For What It's Worth
Empty wards in Baghdad hospital offer hope.
BAGHDAD (Reuters) - A row of beds lies empty in the emergency ward of Baghdad's Yarmouk Hospital. The morgue, which once overflowed with corpses, is barely a quarter full.
Doctors at the hospital, a barometer of bloodshed in the Iraqi capital, say there has been a sharp fall in victims of violence admitted during a seven-month security campaign.
Last month the fall was particularly dramatic, with 70 percent fewer bodies and half the number of wounded brought in compared to July, hospital director Haqi Ismail said.
"The major incidents, like explosions and car bombs, sometimes reached six or seven a day. Now it's more like one or two a week," he told Reuters.
The relative calm at the Yarmouk hospital lends weight to U.S. and Iraqi government assertions that a security campaign launched around Baghdad in February has achieved results.
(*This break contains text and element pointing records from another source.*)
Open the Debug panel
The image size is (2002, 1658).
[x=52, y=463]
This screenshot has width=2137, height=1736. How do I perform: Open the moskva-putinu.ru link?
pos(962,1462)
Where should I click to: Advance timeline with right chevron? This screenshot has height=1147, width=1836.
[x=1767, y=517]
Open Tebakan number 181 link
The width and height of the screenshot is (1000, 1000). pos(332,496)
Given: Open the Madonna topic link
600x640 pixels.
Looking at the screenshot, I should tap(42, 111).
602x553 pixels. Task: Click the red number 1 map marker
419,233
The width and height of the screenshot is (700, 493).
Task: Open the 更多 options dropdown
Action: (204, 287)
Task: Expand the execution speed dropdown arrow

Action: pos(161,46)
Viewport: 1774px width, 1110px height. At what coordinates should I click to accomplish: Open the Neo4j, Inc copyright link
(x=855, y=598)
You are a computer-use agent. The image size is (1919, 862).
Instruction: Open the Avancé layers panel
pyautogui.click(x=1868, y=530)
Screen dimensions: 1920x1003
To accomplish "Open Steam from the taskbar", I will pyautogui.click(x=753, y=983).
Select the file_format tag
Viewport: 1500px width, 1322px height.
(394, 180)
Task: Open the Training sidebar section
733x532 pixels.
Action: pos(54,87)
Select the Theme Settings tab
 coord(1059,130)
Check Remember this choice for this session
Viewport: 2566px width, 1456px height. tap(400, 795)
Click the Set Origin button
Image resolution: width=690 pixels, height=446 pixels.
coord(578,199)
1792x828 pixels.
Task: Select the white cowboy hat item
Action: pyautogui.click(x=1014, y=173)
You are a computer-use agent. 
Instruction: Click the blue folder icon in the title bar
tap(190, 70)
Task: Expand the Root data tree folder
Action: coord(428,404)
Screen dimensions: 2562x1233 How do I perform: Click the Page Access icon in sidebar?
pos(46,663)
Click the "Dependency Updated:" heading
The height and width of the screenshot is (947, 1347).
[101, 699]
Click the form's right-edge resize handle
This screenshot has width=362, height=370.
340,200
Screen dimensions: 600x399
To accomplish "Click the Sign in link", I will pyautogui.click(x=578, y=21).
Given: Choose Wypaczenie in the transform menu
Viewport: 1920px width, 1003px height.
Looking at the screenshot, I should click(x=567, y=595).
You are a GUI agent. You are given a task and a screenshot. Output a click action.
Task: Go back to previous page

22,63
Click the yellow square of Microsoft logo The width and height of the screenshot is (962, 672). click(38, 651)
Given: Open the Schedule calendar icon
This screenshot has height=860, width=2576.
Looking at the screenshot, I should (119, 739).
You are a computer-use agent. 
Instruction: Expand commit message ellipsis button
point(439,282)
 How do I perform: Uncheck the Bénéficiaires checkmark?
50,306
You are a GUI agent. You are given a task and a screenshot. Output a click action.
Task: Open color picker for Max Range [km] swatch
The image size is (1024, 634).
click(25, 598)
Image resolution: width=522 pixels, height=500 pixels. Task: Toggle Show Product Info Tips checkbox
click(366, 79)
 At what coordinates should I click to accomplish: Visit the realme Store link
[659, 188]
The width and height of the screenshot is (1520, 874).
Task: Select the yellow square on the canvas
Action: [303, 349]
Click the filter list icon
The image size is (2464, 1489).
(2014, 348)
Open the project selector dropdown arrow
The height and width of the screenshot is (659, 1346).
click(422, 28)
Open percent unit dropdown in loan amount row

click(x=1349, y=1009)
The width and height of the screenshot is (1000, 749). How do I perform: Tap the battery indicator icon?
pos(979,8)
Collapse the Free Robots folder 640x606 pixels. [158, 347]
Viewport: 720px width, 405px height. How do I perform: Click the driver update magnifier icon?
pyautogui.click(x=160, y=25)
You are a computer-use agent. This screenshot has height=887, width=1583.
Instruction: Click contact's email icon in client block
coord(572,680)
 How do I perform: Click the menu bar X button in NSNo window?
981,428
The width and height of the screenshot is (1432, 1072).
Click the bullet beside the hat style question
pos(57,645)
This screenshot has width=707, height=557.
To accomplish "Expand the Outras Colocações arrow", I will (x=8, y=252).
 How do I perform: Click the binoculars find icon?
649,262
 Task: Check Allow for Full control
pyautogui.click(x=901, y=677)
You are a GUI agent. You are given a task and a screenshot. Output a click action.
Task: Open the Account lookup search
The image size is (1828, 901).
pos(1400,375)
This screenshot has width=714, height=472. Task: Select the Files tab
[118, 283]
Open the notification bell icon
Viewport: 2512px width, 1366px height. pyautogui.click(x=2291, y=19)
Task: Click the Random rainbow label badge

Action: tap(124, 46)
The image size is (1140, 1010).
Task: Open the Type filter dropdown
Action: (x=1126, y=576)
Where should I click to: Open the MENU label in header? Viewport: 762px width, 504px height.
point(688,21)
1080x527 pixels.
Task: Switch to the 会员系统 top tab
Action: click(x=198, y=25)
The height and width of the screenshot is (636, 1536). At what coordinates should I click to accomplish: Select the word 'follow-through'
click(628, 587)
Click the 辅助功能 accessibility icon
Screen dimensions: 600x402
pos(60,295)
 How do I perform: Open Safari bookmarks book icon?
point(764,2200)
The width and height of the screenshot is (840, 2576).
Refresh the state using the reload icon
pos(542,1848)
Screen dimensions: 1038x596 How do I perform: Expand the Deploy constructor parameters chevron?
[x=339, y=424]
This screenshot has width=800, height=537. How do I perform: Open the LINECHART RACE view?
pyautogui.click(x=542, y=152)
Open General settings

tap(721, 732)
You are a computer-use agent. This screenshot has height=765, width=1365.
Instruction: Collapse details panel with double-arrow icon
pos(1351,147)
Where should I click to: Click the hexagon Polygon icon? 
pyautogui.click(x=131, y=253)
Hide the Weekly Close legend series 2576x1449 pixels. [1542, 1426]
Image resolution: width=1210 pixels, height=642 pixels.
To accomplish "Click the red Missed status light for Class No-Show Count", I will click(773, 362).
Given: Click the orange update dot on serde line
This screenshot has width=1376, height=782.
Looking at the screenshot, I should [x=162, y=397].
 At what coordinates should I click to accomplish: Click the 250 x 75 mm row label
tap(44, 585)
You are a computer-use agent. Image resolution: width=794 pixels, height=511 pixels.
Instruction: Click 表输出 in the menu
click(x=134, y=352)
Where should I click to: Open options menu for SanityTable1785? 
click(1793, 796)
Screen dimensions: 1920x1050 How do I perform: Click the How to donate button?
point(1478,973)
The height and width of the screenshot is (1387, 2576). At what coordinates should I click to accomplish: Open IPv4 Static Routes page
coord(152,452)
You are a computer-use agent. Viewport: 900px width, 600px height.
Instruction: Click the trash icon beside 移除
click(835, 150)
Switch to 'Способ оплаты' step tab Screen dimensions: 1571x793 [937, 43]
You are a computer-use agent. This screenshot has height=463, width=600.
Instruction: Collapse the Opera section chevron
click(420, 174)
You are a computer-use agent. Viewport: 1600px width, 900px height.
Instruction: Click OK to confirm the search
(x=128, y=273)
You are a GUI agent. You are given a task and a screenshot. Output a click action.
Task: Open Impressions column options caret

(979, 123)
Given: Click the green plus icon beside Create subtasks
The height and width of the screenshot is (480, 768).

In one emergency ward at the hospital, in a Sunni Muslim district of west Baghdad which has suffered disproportionately from sectarian conflict, just two patients were being treated. Neither showed signs of serious injury.
At the hospital morgue, only two of the eight refrigerated rooms contain bodies, many of them dating to violence weeks ago.
Bloodstained floors in the empty sections were the only reminder of days when the morgue was so flooded with victims of bombings and shootings that the bodies overflowed, laid out on the ground outside.
"In the last month there's been a really noticeable reduction," said surgeon Ali Adel. "Now most of the cases that come to us are ... random gunfire and accidents."